--- START ---

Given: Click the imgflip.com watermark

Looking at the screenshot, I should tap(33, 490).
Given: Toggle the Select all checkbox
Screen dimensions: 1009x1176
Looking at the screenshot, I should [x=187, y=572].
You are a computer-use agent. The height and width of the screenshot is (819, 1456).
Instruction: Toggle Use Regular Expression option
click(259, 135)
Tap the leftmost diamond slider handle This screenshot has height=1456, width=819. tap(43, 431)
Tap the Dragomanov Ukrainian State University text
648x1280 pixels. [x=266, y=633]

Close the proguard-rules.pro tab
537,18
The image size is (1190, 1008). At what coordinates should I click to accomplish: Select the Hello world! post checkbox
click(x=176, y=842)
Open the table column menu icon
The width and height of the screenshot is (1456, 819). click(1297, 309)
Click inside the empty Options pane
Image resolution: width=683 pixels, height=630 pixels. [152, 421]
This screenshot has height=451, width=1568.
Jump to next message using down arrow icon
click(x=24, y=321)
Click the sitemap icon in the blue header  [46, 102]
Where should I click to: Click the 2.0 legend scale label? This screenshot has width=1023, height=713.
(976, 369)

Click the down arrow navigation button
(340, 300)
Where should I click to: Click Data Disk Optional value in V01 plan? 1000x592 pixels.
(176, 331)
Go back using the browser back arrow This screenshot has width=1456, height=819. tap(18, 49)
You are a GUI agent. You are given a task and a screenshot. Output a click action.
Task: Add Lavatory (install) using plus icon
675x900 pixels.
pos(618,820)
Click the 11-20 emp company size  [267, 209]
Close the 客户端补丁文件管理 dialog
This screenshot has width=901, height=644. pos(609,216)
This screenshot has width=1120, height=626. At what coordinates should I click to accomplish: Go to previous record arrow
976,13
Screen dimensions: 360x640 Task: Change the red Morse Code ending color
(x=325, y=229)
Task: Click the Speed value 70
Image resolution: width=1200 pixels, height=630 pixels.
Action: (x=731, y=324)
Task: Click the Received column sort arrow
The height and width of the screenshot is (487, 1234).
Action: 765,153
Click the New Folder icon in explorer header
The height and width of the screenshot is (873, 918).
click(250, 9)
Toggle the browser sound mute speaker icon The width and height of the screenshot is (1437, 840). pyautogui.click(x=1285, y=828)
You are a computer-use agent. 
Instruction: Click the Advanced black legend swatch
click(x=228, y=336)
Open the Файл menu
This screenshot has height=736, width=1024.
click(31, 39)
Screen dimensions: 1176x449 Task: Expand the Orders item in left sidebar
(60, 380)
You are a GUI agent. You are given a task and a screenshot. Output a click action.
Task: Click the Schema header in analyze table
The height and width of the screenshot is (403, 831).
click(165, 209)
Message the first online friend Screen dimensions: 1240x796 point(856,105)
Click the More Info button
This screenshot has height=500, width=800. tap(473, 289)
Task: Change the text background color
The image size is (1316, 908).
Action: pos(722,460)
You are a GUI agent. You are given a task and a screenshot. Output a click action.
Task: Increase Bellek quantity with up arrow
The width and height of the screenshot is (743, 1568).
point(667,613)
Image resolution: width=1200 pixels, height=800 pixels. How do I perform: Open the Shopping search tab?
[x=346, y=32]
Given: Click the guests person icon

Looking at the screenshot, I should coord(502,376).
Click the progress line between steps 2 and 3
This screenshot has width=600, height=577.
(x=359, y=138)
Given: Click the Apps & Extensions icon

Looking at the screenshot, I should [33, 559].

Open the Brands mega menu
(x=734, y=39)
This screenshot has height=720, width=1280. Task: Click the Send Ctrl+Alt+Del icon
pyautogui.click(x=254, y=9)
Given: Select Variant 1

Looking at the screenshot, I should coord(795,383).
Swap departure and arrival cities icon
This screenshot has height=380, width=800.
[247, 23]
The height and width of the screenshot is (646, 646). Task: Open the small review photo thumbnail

--- END ---

**Stated task**:
Count the lines in the records that contain the string "header", treating uppercase and lowercase as different. Reply with the number alone.

**Solution**:
3